- **Exercise objective**: Give back the full set of entries that follows, exactly as written.

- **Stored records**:
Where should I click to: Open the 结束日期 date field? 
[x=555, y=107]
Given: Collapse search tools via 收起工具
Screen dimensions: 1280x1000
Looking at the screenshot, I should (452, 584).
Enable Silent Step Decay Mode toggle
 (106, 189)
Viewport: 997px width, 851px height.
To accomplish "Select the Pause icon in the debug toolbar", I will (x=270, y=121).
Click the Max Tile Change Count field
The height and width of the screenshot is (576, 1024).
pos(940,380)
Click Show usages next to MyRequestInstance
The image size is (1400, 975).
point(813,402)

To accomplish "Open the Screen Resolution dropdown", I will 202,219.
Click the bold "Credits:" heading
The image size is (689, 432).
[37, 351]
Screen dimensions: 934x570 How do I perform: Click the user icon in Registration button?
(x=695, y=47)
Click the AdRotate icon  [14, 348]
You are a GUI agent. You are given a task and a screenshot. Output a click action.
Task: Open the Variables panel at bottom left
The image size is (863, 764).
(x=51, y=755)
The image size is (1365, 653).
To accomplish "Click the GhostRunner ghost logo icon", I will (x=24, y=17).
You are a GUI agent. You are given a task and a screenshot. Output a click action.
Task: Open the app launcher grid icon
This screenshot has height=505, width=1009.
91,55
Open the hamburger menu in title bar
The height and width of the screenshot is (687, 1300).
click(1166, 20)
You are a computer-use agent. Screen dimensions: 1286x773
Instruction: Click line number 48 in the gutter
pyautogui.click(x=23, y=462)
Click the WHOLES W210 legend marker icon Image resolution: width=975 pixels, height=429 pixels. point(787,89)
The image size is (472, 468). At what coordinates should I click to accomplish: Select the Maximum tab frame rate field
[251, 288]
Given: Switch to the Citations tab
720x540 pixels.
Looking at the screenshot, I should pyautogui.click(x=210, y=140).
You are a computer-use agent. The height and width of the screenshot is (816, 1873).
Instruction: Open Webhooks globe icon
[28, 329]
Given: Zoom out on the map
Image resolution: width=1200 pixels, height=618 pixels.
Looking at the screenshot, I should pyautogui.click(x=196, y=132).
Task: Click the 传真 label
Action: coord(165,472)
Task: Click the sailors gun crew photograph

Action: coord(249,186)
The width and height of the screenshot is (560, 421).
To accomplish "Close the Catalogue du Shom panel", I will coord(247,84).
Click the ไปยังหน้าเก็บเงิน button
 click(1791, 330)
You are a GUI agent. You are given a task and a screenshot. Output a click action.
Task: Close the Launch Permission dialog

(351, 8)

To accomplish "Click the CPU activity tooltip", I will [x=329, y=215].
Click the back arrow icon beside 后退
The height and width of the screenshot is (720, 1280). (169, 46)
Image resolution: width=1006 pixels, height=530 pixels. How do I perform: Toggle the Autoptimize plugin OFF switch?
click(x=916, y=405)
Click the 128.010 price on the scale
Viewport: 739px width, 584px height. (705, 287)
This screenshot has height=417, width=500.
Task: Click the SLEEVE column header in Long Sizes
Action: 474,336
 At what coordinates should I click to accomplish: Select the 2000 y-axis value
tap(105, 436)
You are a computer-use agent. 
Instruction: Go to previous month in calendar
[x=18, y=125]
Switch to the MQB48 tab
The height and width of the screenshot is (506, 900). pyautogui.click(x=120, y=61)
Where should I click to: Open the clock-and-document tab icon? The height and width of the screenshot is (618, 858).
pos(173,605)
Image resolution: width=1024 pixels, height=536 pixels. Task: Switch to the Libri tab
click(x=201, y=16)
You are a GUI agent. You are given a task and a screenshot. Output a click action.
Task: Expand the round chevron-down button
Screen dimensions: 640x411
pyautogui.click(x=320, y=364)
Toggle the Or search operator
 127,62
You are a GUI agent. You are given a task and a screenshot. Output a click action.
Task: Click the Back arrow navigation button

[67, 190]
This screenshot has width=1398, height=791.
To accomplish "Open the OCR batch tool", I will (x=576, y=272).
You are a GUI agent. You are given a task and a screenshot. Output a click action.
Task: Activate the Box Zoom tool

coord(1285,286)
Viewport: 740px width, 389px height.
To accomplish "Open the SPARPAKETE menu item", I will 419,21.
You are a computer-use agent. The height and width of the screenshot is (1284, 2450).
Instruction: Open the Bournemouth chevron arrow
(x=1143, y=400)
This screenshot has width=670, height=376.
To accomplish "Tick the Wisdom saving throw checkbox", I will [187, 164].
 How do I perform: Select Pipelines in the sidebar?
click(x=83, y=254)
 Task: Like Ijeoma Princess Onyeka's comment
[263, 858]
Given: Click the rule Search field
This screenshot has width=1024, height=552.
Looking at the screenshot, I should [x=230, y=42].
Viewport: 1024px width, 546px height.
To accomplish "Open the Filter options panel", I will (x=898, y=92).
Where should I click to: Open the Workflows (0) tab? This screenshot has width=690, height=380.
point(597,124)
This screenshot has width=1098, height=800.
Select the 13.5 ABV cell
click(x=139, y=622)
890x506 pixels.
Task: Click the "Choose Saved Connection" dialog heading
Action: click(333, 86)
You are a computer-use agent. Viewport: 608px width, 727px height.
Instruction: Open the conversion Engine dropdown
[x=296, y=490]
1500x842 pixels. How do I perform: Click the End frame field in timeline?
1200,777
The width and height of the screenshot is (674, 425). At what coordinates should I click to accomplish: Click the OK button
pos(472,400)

- **Response to this task**:
Where should I click to: Open the 结束日期 date field? 
[x=555, y=107]
Given: Collapse search tools via 收起工具
Screen dimensions: 1280x1000
Looking at the screenshot, I should (452, 584).
Enable Silent Step Decay Mode toggle
 (106, 189)
Viewport: 997px width, 851px height.
To accomplish "Select the Pause icon in the debug toolbar", I will (x=270, y=121).
Click the Max Tile Change Count field
The height and width of the screenshot is (576, 1024).
pos(940,380)
Click Show usages next to MyRequestInstance
The image size is (1400, 975).
point(813,402)

To accomplish "Open the Screen Resolution dropdown", I will 202,219.
Click the bold "Credits:" heading
The image size is (689, 432).
[37, 351]
Screen dimensions: 934x570 How do I perform: Click the user icon in Registration button?
(x=695, y=47)
Click the AdRotate icon  [14, 348]
You are a GUI agent. You are given a task and a screenshot. Output a click action.
Task: Open the Variables panel at bottom left
The image size is (863, 764).
(x=51, y=755)
The image size is (1365, 653).
To accomplish "Click the GhostRunner ghost logo icon", I will (x=24, y=17).
You are a GUI agent. You are given a task and a screenshot. Output a click action.
Task: Open the app launcher grid icon
This screenshot has height=505, width=1009.
91,55
Open the hamburger menu in title bar
The height and width of the screenshot is (687, 1300).
click(1166, 20)
You are a computer-use agent. Screen dimensions: 1286x773
Instruction: Click line number 48 in the gutter
pyautogui.click(x=23, y=462)
Click the WHOLES W210 legend marker icon Image resolution: width=975 pixels, height=429 pixels. point(787,89)
The image size is (472, 468). At what coordinates should I click to accomplish: Select the Maximum tab frame rate field
[251, 288]
Given: Switch to the Citations tab
720x540 pixels.
Looking at the screenshot, I should pyautogui.click(x=210, y=140).
You are a computer-use agent. The height and width of the screenshot is (816, 1873).
Instruction: Open Webhooks globe icon
[28, 329]
Given: Zoom out on the map
Image resolution: width=1200 pixels, height=618 pixels.
Looking at the screenshot, I should pyautogui.click(x=196, y=132).
Task: Click the 传真 label
Action: coord(165,472)
Task: Click the sailors gun crew photograph

Action: coord(249,186)
The width and height of the screenshot is (560, 421).
To accomplish "Close the Catalogue du Shom panel", I will coord(247,84).
Click the ไปยังหน้าเก็บเงิน button
 click(1791, 330)
You are a GUI agent. You are given a task and a screenshot. Output a click action.
Task: Close the Launch Permission dialog

(351, 8)

To accomplish "Click the CPU activity tooltip", I will [x=329, y=215].
Click the back arrow icon beside 后退
The height and width of the screenshot is (720, 1280). (169, 46)
Image resolution: width=1006 pixels, height=530 pixels. How do I perform: Toggle the Autoptimize plugin OFF switch?
click(x=916, y=405)
Click the 128.010 price on the scale
Viewport: 739px width, 584px height. (705, 287)
This screenshot has height=417, width=500.
Task: Click the SLEEVE column header in Long Sizes
Action: 474,336
 At what coordinates should I click to accomplish: Select the 2000 y-axis value
tap(105, 436)
You are a computer-use agent. 
Instruction: Go to previous month in calendar
[x=18, y=125]
Switch to the MQB48 tab
The height and width of the screenshot is (506, 900). pyautogui.click(x=120, y=61)
Where should I click to: Open the clock-and-document tab icon? The height and width of the screenshot is (618, 858).
pos(173,605)
Image resolution: width=1024 pixels, height=536 pixels. Task: Switch to the Libri tab
click(x=201, y=16)
You are a GUI agent. You are given a task and a screenshot. Output a click action.
Task: Expand the round chevron-down button
Screen dimensions: 640x411
pyautogui.click(x=320, y=364)
Toggle the Or search operator
 127,62
You are a GUI agent. You are given a task and a screenshot. Output a click action.
Task: Click the Back arrow navigation button

[67, 190]
This screenshot has width=1398, height=791.
To accomplish "Open the OCR batch tool", I will (x=576, y=272).
You are a GUI agent. You are given a task and a screenshot. Output a click action.
Task: Activate the Box Zoom tool

coord(1285,286)
Viewport: 740px width, 389px height.
To accomplish "Open the SPARPAKETE menu item", I will 419,21.
You are a computer-use agent. The height and width of the screenshot is (1284, 2450).
Instruction: Open the Bournemouth chevron arrow
(x=1143, y=400)
This screenshot has width=670, height=376.
To accomplish "Tick the Wisdom saving throw checkbox", I will [187, 164].
 How do I perform: Select Pipelines in the sidebar?
click(x=83, y=254)
 Task: Like Ijeoma Princess Onyeka's comment
[263, 858]
Given: Click the rule Search field
This screenshot has width=1024, height=552.
Looking at the screenshot, I should [x=230, y=42].
Viewport: 1024px width, 546px height.
To accomplish "Open the Filter options panel", I will (x=898, y=92).
Where should I click to: Open the Workflows (0) tab? This screenshot has width=690, height=380.
point(597,124)
This screenshot has width=1098, height=800.
Select the 13.5 ABV cell
click(x=139, y=622)
890x506 pixels.
Task: Click the "Choose Saved Connection" dialog heading
Action: click(333, 86)
You are a computer-use agent. Viewport: 608px width, 727px height.
Instruction: Open the conversion Engine dropdown
[x=296, y=490]
1500x842 pixels. How do I perform: Click the End frame field in timeline?
1200,777
The width and height of the screenshot is (674, 425). At what coordinates should I click to accomplish: Click the OK button
pos(472,400)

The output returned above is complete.